BEGIN
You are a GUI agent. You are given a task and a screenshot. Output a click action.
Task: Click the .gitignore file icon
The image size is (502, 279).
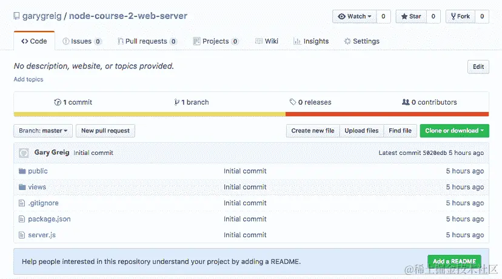pos(22,203)
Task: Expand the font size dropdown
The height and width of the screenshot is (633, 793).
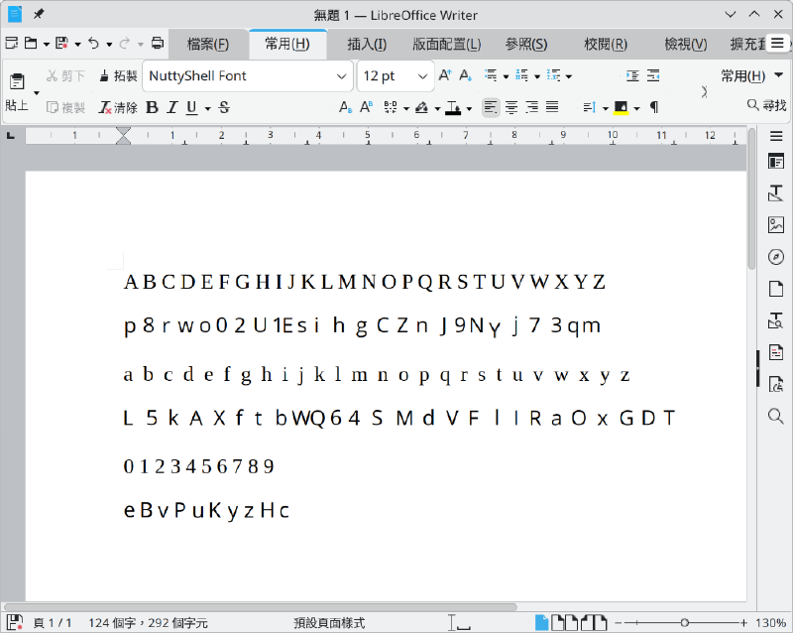Action: (x=424, y=75)
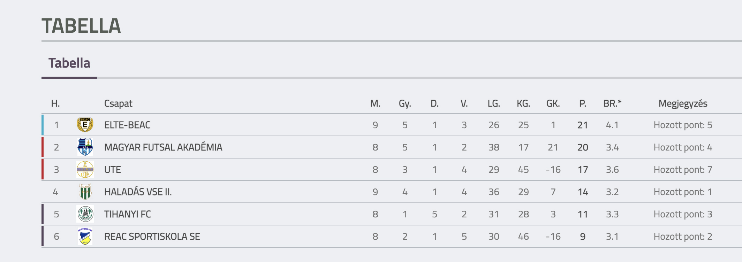The width and height of the screenshot is (742, 262).
Task: Click the P. points column header
Action: point(583,103)
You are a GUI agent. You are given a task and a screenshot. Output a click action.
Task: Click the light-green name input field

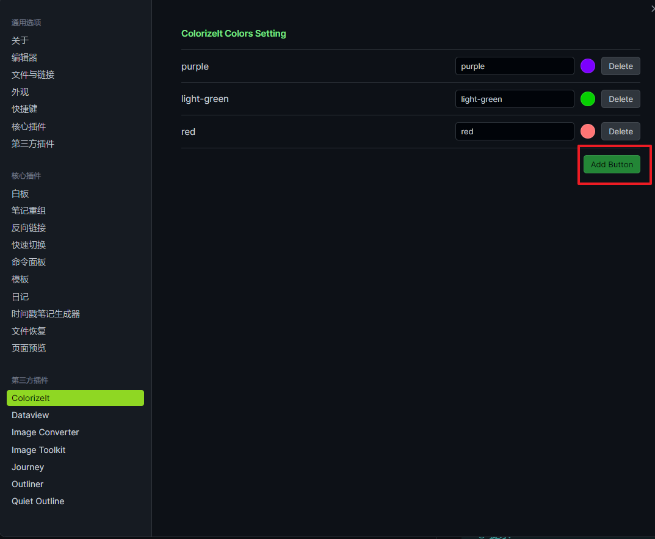pos(514,99)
END
• What you should do:
The data above must be reproduced exactly, without any of its pictures.

• Response to this task:
You are a GUI agent. You are given a task and a screenshot. Output a click action.
Task: Click the .gitignore file icon
The image size is (502, 279).
pos(22,203)
Task: Expand the font size dropdown
The height and width of the screenshot is (633, 793).
Action: (x=424, y=75)
The width and height of the screenshot is (742, 262).
Task: Click the P. points column header
Action: point(583,103)
You are a GUI agent. You are given a task and a screenshot. Output a click action.
Task: Click the light-green name input field

pos(514,99)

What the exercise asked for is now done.